It’s my job to ensure that this happens.
It’s just how I feel.
The love I hold for this child… the extent for which I would go to ensure her happiness … is absolutely immeasurable.
I don’t think I’m saying anything new here.
It’s important to me that she have photos and/or videos of her life to help jog her memory or help show her the way things were at every stage in her life. Pictures of eating solids for the first time. Pictures of park visits. Pictures of her staring at the TV. Pictures of her playing with her toys. Pictures of her with family…
It’s important to me that she has pictures of us- Mama and Daughter.

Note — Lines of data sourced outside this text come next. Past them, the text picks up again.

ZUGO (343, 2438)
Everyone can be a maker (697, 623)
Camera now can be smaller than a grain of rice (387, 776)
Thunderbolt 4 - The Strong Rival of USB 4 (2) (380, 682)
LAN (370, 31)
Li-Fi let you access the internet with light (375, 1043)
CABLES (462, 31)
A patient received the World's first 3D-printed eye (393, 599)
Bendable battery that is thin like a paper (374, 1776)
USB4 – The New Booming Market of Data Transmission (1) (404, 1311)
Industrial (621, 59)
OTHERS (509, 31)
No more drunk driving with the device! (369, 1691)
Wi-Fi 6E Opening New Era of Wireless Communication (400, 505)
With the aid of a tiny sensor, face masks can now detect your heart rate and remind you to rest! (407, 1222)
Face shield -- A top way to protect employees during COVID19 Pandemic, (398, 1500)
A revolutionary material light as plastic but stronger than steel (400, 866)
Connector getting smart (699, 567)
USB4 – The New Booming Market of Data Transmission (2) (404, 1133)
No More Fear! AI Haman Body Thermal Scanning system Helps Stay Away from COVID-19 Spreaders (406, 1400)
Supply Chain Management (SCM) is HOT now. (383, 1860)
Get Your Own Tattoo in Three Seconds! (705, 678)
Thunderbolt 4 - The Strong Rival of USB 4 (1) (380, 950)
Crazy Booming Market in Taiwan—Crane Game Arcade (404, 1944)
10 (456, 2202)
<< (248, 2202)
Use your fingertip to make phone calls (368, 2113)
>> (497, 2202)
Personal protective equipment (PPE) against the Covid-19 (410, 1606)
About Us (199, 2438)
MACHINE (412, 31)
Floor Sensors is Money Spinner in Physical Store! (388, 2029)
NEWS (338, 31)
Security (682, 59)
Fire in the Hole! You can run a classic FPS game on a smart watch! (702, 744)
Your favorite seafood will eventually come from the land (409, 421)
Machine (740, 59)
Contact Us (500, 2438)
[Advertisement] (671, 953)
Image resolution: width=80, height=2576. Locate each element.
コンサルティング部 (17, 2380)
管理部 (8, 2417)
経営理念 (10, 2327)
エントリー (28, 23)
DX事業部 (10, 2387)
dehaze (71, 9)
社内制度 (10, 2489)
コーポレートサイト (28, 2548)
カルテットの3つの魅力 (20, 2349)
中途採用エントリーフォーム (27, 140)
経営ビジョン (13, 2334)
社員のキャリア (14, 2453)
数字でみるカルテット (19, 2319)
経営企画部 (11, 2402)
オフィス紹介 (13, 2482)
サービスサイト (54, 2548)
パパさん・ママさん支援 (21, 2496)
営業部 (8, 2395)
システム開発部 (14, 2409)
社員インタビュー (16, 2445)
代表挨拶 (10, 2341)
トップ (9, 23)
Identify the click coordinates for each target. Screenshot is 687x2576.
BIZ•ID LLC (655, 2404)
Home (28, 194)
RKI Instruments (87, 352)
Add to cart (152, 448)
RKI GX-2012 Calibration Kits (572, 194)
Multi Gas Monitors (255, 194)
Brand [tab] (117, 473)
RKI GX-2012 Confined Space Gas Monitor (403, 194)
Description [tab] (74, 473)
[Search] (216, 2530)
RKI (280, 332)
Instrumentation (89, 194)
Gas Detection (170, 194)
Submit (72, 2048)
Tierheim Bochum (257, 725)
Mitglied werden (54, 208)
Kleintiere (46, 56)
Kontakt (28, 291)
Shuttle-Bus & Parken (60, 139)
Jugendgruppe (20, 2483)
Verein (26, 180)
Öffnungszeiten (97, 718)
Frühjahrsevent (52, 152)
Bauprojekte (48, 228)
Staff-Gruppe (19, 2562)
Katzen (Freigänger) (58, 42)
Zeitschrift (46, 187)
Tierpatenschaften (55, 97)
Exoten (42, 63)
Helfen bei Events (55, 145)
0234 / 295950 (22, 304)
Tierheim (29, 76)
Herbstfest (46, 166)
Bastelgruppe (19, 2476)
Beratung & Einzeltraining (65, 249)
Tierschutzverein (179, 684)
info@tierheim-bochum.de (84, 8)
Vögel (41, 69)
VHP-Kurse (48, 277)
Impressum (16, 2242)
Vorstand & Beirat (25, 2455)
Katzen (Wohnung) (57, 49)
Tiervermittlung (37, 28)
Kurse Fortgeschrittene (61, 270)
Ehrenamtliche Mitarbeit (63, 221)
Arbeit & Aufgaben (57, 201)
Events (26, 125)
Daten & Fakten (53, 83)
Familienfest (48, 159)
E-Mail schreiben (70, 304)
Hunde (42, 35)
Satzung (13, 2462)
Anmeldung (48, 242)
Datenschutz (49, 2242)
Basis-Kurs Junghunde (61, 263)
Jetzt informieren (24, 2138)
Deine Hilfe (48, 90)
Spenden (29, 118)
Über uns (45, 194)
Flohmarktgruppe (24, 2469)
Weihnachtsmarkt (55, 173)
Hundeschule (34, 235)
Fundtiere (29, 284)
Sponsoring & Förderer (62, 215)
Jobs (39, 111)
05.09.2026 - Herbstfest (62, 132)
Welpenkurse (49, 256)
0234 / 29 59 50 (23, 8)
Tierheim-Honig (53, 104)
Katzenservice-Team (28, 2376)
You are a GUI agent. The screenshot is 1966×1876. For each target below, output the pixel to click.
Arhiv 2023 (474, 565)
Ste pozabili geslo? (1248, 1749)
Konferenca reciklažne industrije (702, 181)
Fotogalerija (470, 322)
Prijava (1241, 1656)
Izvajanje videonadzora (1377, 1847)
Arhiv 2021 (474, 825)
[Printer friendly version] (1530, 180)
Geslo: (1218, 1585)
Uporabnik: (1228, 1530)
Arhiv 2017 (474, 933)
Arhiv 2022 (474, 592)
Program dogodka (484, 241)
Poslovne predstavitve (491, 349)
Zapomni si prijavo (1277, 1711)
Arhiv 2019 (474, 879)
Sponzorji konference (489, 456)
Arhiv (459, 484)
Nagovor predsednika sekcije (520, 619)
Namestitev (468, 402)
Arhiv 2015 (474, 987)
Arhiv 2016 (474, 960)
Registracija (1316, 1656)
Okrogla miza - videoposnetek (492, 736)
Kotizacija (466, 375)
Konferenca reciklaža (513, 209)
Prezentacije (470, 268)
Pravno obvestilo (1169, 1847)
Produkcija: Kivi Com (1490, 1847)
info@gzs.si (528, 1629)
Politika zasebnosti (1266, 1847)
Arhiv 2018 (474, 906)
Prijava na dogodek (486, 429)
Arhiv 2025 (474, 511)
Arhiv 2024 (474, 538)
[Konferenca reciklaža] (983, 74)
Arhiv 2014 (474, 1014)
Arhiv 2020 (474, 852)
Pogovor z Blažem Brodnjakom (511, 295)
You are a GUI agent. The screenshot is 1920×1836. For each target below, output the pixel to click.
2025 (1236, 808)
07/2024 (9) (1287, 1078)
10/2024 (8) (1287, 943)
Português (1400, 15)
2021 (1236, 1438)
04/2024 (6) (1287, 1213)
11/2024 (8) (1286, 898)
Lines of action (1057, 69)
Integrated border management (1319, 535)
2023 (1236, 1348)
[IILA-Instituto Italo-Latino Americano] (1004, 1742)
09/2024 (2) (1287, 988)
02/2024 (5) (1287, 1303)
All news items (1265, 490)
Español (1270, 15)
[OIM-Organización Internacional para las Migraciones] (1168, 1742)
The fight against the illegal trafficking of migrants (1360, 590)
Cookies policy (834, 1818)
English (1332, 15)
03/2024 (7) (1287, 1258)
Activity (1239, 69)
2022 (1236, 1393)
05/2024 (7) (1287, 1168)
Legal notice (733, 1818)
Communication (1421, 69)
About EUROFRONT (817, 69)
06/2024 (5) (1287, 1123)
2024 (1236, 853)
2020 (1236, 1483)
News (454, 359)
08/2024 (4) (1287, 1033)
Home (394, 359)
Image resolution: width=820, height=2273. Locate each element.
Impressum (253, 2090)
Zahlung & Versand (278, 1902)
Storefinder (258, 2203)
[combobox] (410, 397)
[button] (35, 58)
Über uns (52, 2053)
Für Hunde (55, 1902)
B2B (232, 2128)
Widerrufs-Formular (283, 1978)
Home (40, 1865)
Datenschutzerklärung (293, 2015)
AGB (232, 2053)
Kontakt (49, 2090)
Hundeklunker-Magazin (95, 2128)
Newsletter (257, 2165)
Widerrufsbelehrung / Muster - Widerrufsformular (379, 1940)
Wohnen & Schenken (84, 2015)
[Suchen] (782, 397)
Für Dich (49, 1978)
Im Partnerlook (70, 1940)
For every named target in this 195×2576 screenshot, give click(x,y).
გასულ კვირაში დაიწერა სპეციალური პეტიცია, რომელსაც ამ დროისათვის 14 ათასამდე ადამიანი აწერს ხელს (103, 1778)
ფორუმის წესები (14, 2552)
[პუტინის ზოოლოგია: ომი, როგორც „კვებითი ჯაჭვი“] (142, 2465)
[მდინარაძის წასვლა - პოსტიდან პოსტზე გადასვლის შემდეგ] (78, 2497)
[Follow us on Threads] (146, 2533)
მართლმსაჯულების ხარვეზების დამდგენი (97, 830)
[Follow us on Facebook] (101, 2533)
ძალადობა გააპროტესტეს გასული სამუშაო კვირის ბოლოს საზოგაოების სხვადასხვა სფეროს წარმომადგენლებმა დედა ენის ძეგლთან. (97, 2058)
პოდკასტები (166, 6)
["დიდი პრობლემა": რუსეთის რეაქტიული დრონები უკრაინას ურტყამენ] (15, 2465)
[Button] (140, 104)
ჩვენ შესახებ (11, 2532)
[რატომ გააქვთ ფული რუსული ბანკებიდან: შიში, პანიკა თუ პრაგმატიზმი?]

I’m not in a happy place right now with my weight. I’m the heaviest I’ve been ever (yes, I’m heavier than I was when I was 9 months pregnant). Yet, I can’t seem to stop piling the shit food into my mouth. Those pictures she won’t ever see- not on film, not in memory. I will ensure this to always be. But, I still NEED her to have photos of us together. From every stage of her life during my life. Tomorrow is not guaranteed and if I leave this life without ensuring that she has good memories, that she has photos of the everyday and her family… I will have absolutely failed her.
So when we played at the park on Mother’s Day, and I watched my girl shine brighter than the sun that was absolutely relentless that day, my heart nearly exploded when my husband showed me a photo he snapped on his new cell phone of the two of us.
Get in the photo with your child(ren). YOU MUST DO THIS. TODAY.